The company completed 1,520 lettings in the twelve months up to the end of March 2022, for a total rental value of £30m.


Like-for-like occupancy is now up 7.8 percentage points to 89.6 per cent, while like-for-like rent roll up has risen 8.7 percentage points to £92.9m.


The boost in demand has helped the company rebound from a year of deep losses.


Workspace has now recovered from being £235.9m in the red last year, to making a profit before tax of £124m this year.


Alongside customer demand, the turnaround also reflects rising interest rates and property valuations.


For the full-year, Workspace’s trading profits after interest were up 21 per cent to £46.9m, driven by a 6.4 per cent increase in net rental income to £86.7m.


Its total dividend was up 21 per cent to 21.5p per share, an increase from 17.75p last year


Meanwhile, the company’s overall portfolio valuation has risen to £2.4bn, an underlying uplift of three per cent (£69m) from last year.


The company has engaged in a flurry of acquisitions and sales for its portfolio to expand its footprint.


Workspace acquired The Old Dairy in Shoreditch for £43m last September, the Busworks in Islington for £45m in November, and post year-end it completed the acquisition of McKay Securities PLC for £258m last month.


Over the full-year period, it has also sold 13-17 Fitzroy Street in Fitzrovia for £92m, and Highway Business Park in Limehouse for £24m.


As for refurbishments, it completed the refurbishment of Pall Mall Deposit in Ladbroke Grove last September, and opened Mirror Works, a new business centre in Stratford, one month later.


The company has a healthy pipeline of redevelopment activity projected to deliver 1.2m square feet of new and upgraded space over the next five years.
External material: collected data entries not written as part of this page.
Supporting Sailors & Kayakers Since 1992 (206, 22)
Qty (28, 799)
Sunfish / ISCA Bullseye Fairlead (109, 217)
Chief executive Graham Clemett said: “Our focus over the past year has been to support our customers’ return to the office, rebuild like-for-like occupancy back to 90 per cent and drive trading profit growth. I am delighted that we have been able to deliver on these targets, reflecting the fantastic efforts of the Workspace team, the quality of space and facilities we provide and the attractions of our distinctive flexible offer.”